**Set task:** Reproduce, word for word, the part of the Eco: East Africa article starting at "Eco: East Africa is a business" and ending at "African game park.".

**Page:**
- Developer: Viridis Corporation
- Publisher: IVI Publishing
- Platform: Windows
- Release: 1995
- Genre: Business simulation
- Mode: Single-player

= Eco: East Africa =

Eco: East Africa is a business simulation video game developed by American studio Viridis Corporation and published by IVI Publishing for Windows in 1995.

==Gameplay==
Eco: East Africa is a game in which the player is a conservation officer who has been hired to revive a failing African game park.

==Development==
Eco: East Africa was developed by Viridis Corporation. Based in Los Angeles, the company focused support on the Phillips CD-i before branching out into PC games in 1994. The project manager for Eco: East Africa was Jesyca Durchin, who started in the entertainment industry in 1991 working as a production assistant to filmmaker Tim Burton. Durchin stated that she began with Viridis when they were working on a CD-i game about recovering the RMS Titanic and then switched to a simulation set in Africa. She recalled, "I was hired on to be an assistant, but the producer didn't really know how to organize and produce. He was a really good programmer and technologist. And so, we kind of switched roles, and I ended up spending about a year and a half producing a simulation. Which is actually one of the hardest things to do in software, period. Which was my first CD-ROM. And it was a mess"

**Data segment:**
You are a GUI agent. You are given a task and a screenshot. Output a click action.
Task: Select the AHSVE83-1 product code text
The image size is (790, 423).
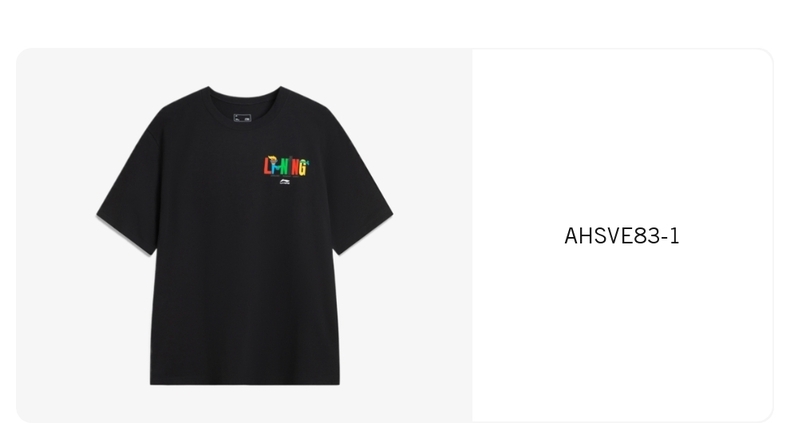pyautogui.click(x=622, y=236)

**Answer to the exercise:**
Eco: East Africa is a business simulation video game developed by American studio Viridis Corporation and published by IVI Publishing for Windows in 1995.

==Gameplay==
Eco: East Africa is a game in which the player is a conservation officer who has been hired to revive a failing African game park.